Louis Joseph Lahure (29 November 1767 – 24 October 1853) was a foreign-born general in the service of the First French Republic and First French Empire.

== Biography ==

=== Early life ===
Louis Joseph Lahure was born on 29 November 1767 in Mons in the Austrian Netherlands. He was the son of Nicolas Lahure and Marie-Thérèse du Buisson. He had a brother, Germain Lahure. He studied at the Old University of Leuven.

=== Career ===
Lahure served in the Brabant Revolution in 1787. He moved to Lille in France in 1790. He served in the Army of the North under General Nicolas Luckner.

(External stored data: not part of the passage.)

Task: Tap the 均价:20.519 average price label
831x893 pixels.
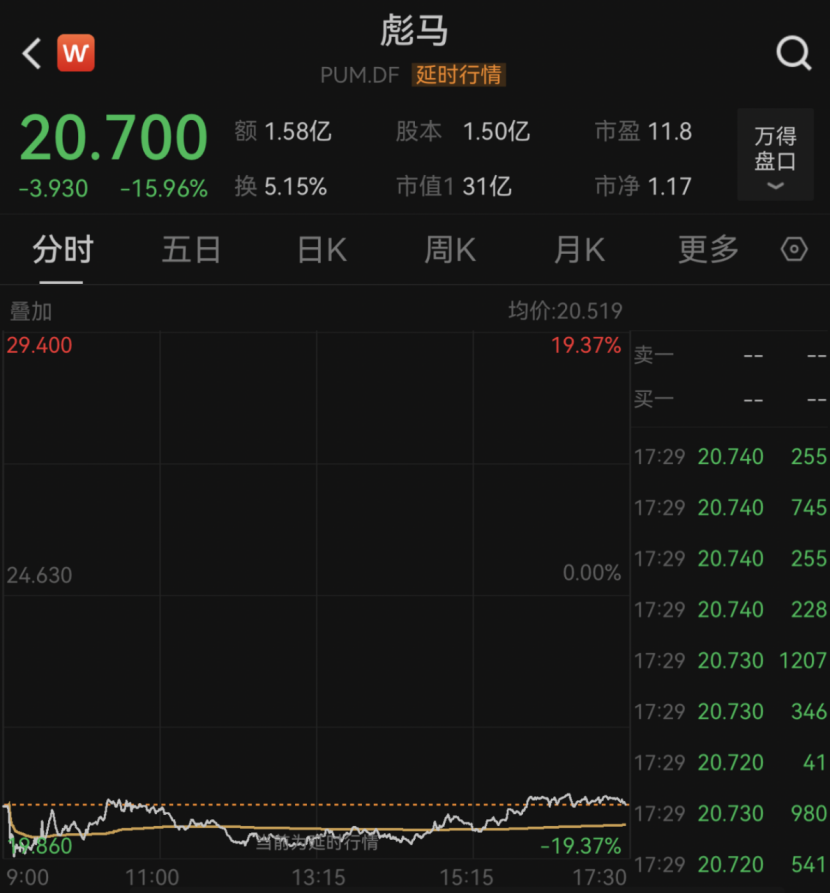Action: point(565,312)
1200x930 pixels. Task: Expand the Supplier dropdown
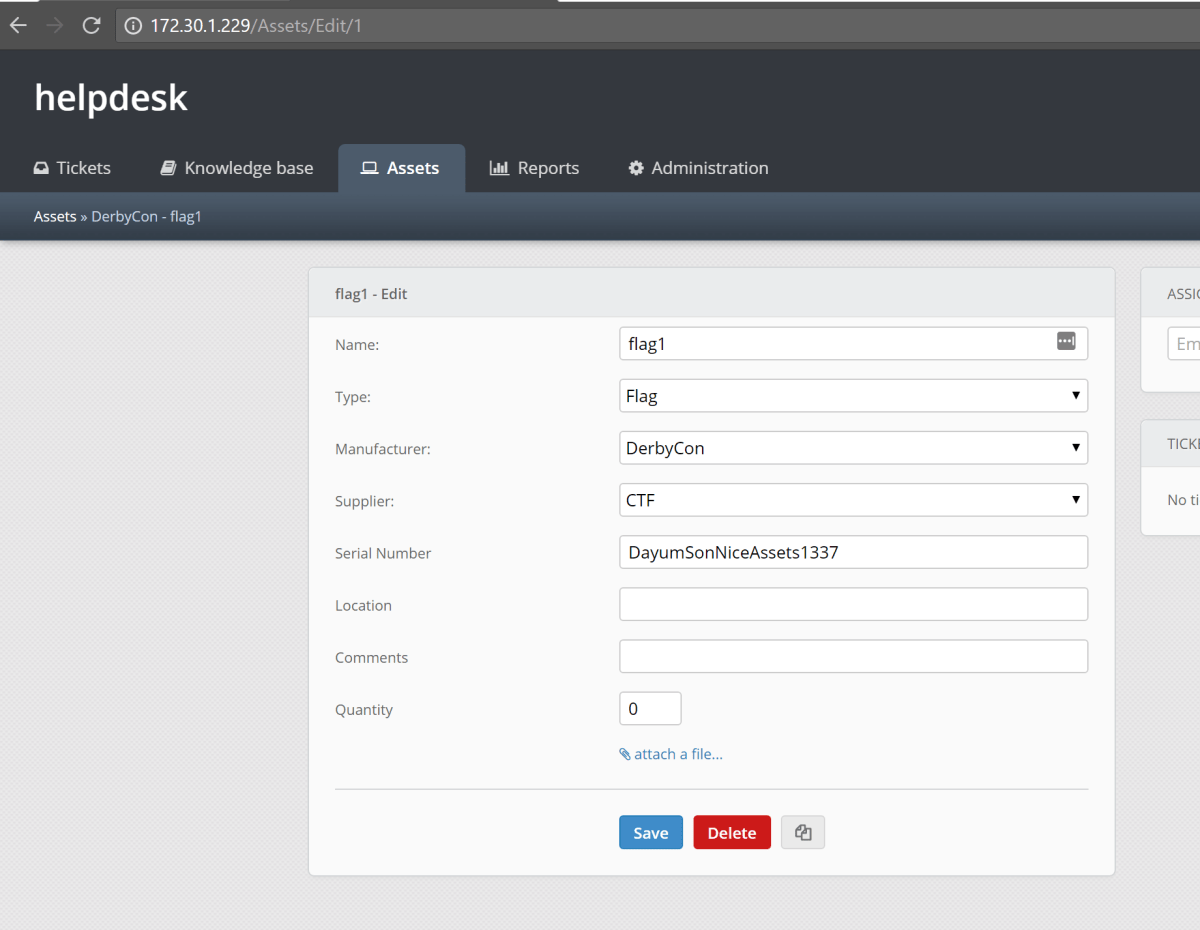853,500
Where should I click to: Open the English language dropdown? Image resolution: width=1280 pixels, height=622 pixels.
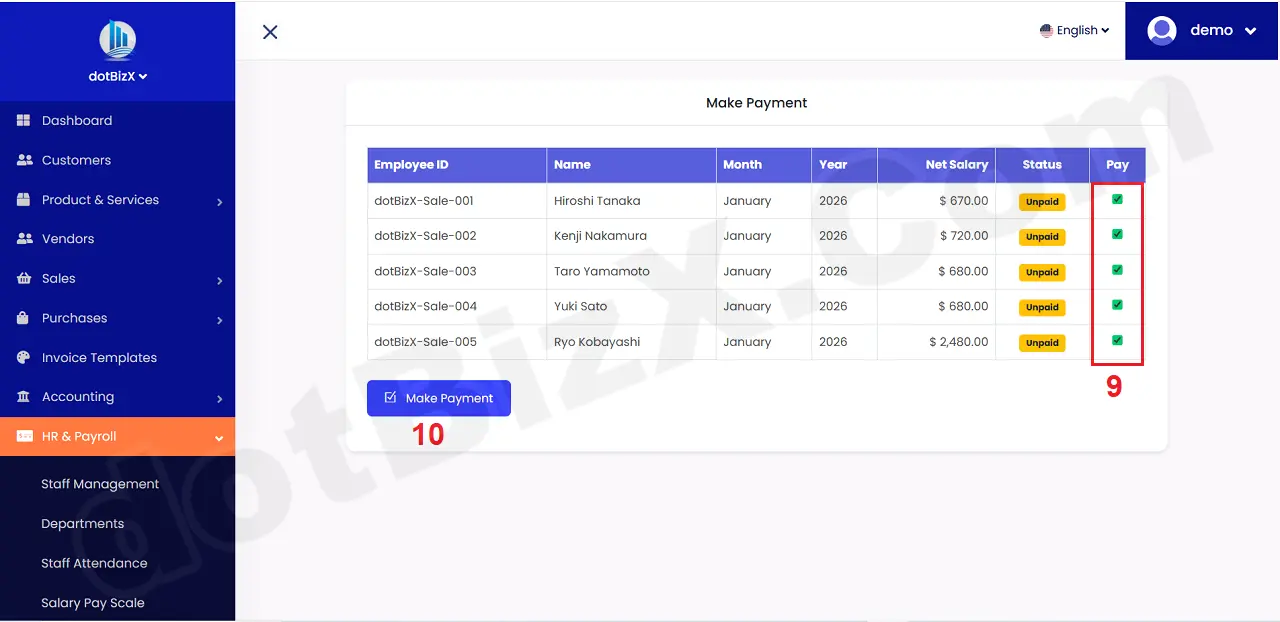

He served in the Army of Sambre-et-Meuse.

He became a general. Occupying Holland in January 1795, the French continental army learned that the Dutch navy had been frozen into the ice near Texel Island. Lahure and 128 men simply rode up to it and demanded surrender. No shots were fired and the Dutch fleet was captured.

Lahure became a naturalised French citizen. He was made a Grand Officier of the Legion of Honour and the Order of Leopold. He was also made a Knight of the Order of Saint Louis.

== Personal life ==
Lahure married Anne de Warenghien de Flory in 1800. They had seven children and resided at the Château de Wavrechain-sous-Faulx in northern France.

He died on 24 October 1853.

== Legacy ==
His name is inscribed on the Arc de Triomphe in Paris. In 1895, Lahure's grandson published his memoirs.